As the First World War began to turn against Russia, the Bolsheviks saw their opportunity. With a movement primarily financed by Jewish capitalists abroad, the Bolshevik movement rose up to overthrow the legitimate and Christian government of Russia. When Tsar Nicholas II and his family were arrested by the communists, Elizabeth was encouraged by both her family and Russian citizens to abandon Russia and flee outside the country. Elizabeth stoically refused to abandon her position as Abbess of her convent and continued her work with the poor and the legions of returning soldiers.
The Jewish High Command of the Bolshevik Revolution decided that Abbess Elizabeth was too much of a threat to be allowed to remain helping the people that the “revolution” was supposed to be helping. Originally Lenin decided that Elizabeth should be exiled, but realized that even in exile she was a blinding light for the Truth of the Christian Faith and loyalty to the true leadership of Russia.
Using the Cheka, the almost entirely Jewish secret police of the Soviet Union, Lenin had Elizabeth and other members of the aristocracy of Russia taken to an abandoned mine in the middle of the woods. The Cheka thugs proceeded to beat and humiliate all of the prisoners one by one before throwing them into the depths of the iron mine. A Cheka officer proceeded to toss hand grenades into the enclosed space, but miraculously only one of the prisoners was killed by the massive explosions. The sound that came out of the pit was not one of begging or one of sorrow, but it was a singing of an Orthodox hymn.

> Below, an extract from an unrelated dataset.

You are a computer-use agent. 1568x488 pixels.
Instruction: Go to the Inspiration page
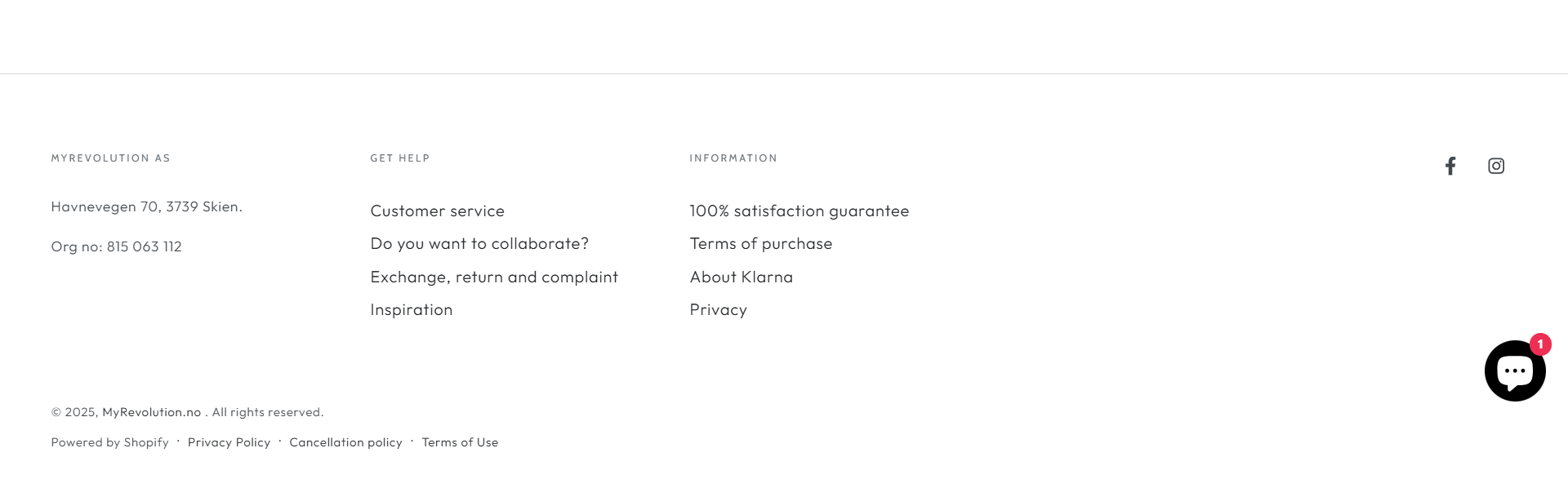tap(411, 310)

The guards recounted after the murder that they heard Abbess Elizabeth leading all of the wounded and bloody prisoners in devotional hymns to Christ, and hymns of forgiveness to the men who were currently working on killing them. Although badly beaten and suffering fatal wounds from the fall into the mine shaft, Elizabeth bandaged the wounds of those around her and continued to praise God in the midst of some of the worst suffering imaginable. The Cheka grew frustrated with the situation and eventually lit a fire at the opening of the mine to suffocate the trapped royals. One by one they died, with hymns continuing until the final voice was silenced, and the communists departed.
Following her death and her body being recovered by the loyal White Russian army, her body was moved to Jerusalem. Elizabeth was finally given rest in the Church of St. Mary Magdalene on the Mount of Olives in Jerusalem. From her beginnings as a child to her martyrdom, Elizabeth represented the devotion to folk, Faith, and Fatherland that all should strive for. With selfless dedication and a willingness to give it all for Christ and her adopted people, Elizabeth changed the hearts of countless individuals around the globe. Before Western politicians had the guts to stare down the Soviet Union, Elizabeth fought them in a way more powerful than bombs or nuclear weapons, the power of prayer and of sacrifice. Her willing sacrifice of her body and blood watered the Russian Orthodox Church and helped inspire others to take up the cross and follow Christ. In an age of growing Christian persecution around the globe, especially here in the West, we must all ask ourselves if we are willing to give up our financial security, our comfort, and even our lives to follow Christ’s commandment that Elizabeth did so well.